La pièce est dotée d’une indéniable profondeur morale et poétique, mais évite le pathétique en ne se prenant pas du tout au sérieux. En fait, l’exagération sans retenue de la pièce est la clé de voute de son succès. La mise en scène assurée par Marcia Babineau (aussi professeure au département) est d’ailleurs menée dans cette même perspective de ridicule total, de manière à porter le propos de la pièce avec grâce et brio. Les déplacements des acteurs sur la scène ont par moments l’allure d’une extravagante chorégraphie et sont tout aussi fabuleux. Moins fabuleuses : les chansons – mais puisqu’elles cadrent tout à fait avec l’omniprésence des éléments absurdes dans le reste de la pièce, on laisse passer.
La pièce est accompagnée d’une trame musicale live, composée par Michael Roth et splendidement interprétée par la violoncelliste Yusela C. Perez Gutirrez. C’est avec doigté et talent que cette dernière capture et communique la profondeur poétique de la mélancolie. Les costumes sont également évocateurs et, au fur et à mesure que les personnages sont touchés par la mélancolie (mais finalement, le coup de foudre), ils deviennent de plus en plus colorés. C’est une touche bien pensée qui fait ressortir l’essence du message de la pièce : comme quoi la mélancolie n’est pas seulement tristesse, mais aussi une teinte d’émotion qui nous rappelle qu’on est en vie.

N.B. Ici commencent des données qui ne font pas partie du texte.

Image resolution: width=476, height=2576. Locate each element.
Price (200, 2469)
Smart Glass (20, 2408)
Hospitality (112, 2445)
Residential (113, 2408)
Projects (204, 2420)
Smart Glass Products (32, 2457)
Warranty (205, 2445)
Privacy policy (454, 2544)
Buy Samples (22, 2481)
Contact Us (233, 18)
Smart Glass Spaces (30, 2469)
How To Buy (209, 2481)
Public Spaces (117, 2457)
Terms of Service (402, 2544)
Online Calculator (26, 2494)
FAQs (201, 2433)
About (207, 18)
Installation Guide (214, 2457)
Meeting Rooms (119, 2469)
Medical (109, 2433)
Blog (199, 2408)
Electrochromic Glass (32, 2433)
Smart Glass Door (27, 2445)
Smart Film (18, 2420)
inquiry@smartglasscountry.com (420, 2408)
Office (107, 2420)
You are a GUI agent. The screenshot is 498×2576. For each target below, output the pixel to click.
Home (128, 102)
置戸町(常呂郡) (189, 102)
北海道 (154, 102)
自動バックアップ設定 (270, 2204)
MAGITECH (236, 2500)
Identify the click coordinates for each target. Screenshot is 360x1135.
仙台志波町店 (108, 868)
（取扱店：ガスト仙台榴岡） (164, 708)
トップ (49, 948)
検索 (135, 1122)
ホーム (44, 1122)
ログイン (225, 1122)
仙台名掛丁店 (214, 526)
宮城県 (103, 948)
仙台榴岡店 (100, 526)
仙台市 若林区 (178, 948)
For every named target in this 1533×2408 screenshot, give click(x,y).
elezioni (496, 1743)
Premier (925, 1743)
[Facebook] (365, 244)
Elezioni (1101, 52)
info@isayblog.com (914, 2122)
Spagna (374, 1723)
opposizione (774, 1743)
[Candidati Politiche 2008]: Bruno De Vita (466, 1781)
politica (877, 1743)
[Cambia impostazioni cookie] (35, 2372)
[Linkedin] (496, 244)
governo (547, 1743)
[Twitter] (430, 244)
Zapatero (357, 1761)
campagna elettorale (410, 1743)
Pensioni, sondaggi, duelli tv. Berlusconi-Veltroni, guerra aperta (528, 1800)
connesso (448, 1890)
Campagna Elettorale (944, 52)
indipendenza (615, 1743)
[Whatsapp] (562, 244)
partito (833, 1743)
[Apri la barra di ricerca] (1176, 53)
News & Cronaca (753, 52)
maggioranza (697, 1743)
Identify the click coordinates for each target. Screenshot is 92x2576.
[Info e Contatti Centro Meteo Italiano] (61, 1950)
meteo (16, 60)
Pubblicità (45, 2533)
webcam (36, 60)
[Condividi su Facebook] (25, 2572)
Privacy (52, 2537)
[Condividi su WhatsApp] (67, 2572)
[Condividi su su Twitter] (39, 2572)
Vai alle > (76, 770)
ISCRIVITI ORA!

Chaque jeune acteur est splendide dans son rôle. Caroline Bélisle (Tilly) est tout aussi charmante et charismatique que le requiert ce personnage dans lequel elle virevolte et reluit d’une manière presque féérique. Marc-André Robichaud interprète un Lorenzo parfaitement loufoque et farfelu, Nicolas Dupuis incarne un excellent Frank, et Stephanie David m’a beaucoup impressionnée avec ses grimaces extrêmes. Quoique Brigitte Gallant m’ait initialement parue un peu crispée dans le rôle de Joan, il y a un moment dans la pièce où le malaise atteint un apogée où il devient presque insoutenable. Cela me laisse croire que le rôle doit en fait dégager ce genre d’inconfort et rend le jeu de l’actrice, un succès. En fait, aucun des acteurs ne détonne vraiment du reste : même si les personnages sont loufoques et parfois déconnectés, l’ensemble tient bien la route. Cette pièce reluit de la qualité exceptionnelle de ses si jeunes comédiens. Elle est amusante, légère, et fort divertissante, mais avec une profondeur de contenu donnant vraiment de quoi se mettre sous la dent. Bref, on souhaite à cette nouvelle portée du Département d’art dramatique de l’Université de Moncton tout le succès qu’elle mérite. Et longue vie au Département!
À propos…
Sarah Brideau est née dans la Péninsule acadienne (N.-B.), l’année où Billy Jean trônait au sommet des décomptes musicaux. En 2001, elle publie ses premiers textes dans la revue Éloizes (no30), ensuite deux recueils de poésie aux Éditions Perce-Neige :Romanichelle (2002) et Rues étrangères (2005). En 2013, Sarah termine une Maîtrise en Langue et Littérature françaises (« Gérald Leblanc et le micro-cosmopolitisme ») à l’Université McGill et son troisième recueil de poésie, Cœurs nomades, paraît aux éditions Prise de parole (Sudbury). Depuis plusieurs années, Sarah travaille à la pige dans divers domaines, mais surtout ceux connexes à l’écriture, à Montréal et au N.-B. Depuis mai 2013, est également propriétaire d’une librairie de livres d’occasion, Folio, au centre-ville de Moncton.